Because I am such a fan of writer/director Rian Johnson's first film Brick, and have been long convinced that he is a major talent, Looper is one of those films that I purposefully went to see without watching any trailers or reading any reviews beforehand. I knew only its basic premise: that Joseph Gordon-Levitt plays a hit man whose targets are zapped to him through space and time from thirty years in the future, where it's far more difficult to dispose of dead bodies because of hi-tech law enforcement. The story kicks in when Gordon-Levitt is instructed to actually kill his future self (Bruce Willis).

What I did not know – and I'm not spoiling anything – is that on top of the time travel plot device, the story itself is set some thirty years in our own future, and it also involves telekinesis. In short, Looper's plot has elements of The Terminator, Blade Runner, and even The Omen and Signs to some degree. It's an intriguing mix of sci fi staples, but frankly I think Johnson simply tried to cram too much in.

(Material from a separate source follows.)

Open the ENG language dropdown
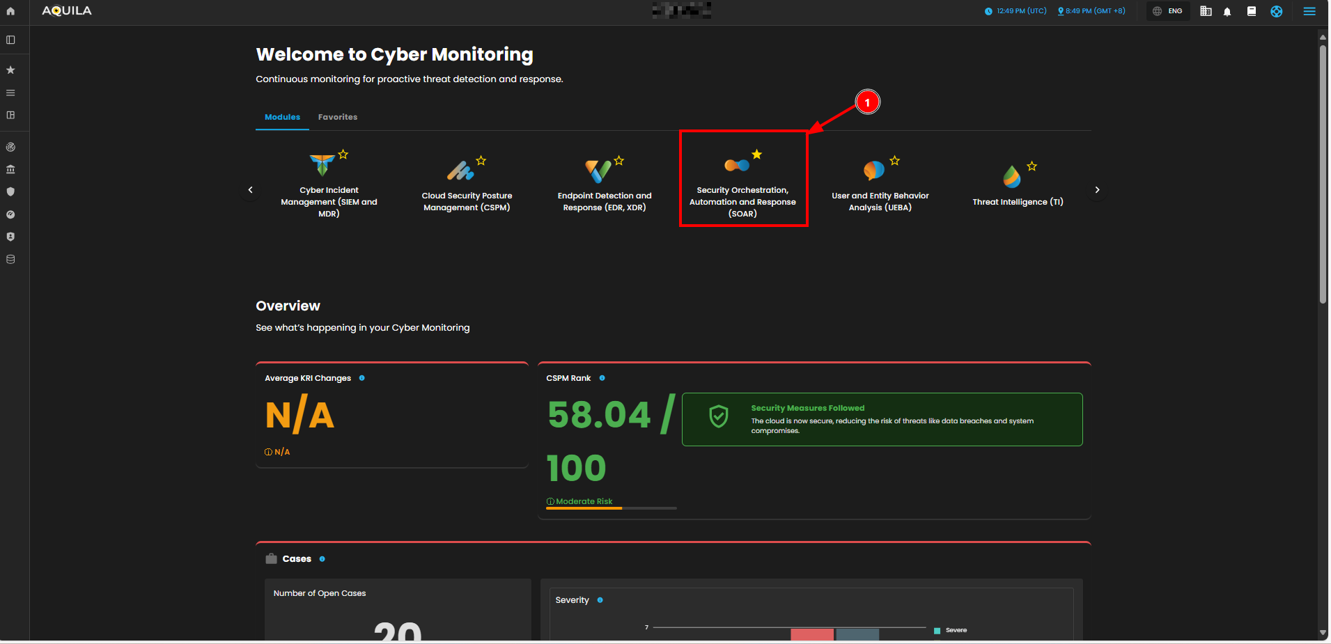1167,11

So I guess I am a little disappointed in Looper, in that I expected it to take either an intellectual path – where the paradoxes of time travel challenge the viewer – or an emotional path, focusing on the characters and their desires. While it aims for the latter, in actuality the film follows a third, less satisfying path: one of callow geekery. The genre-ness of it all soon takes center stage, and so the intellectual and emotional hooks go limp.

Still and all, it's a well-made movie, and there's a lot of neat ideas on screen. I enjoy films that earnestly try to predict what the world will be like in thirty years (the results always being plausible in some details and wholly ridiculous in others); Gordon-Levitt, made up to look like a younger Willis, is fine as always; and Johnson's got his usual clever visuals on display.

In short, Looper is worth seeing and will probably win a cult following. But if you're looking for something with the heartbreaking resonance of that other Bruce Willis time travel movie, 12 Monkeys, you may agree with me that Looper tries but doesn't quite deliver.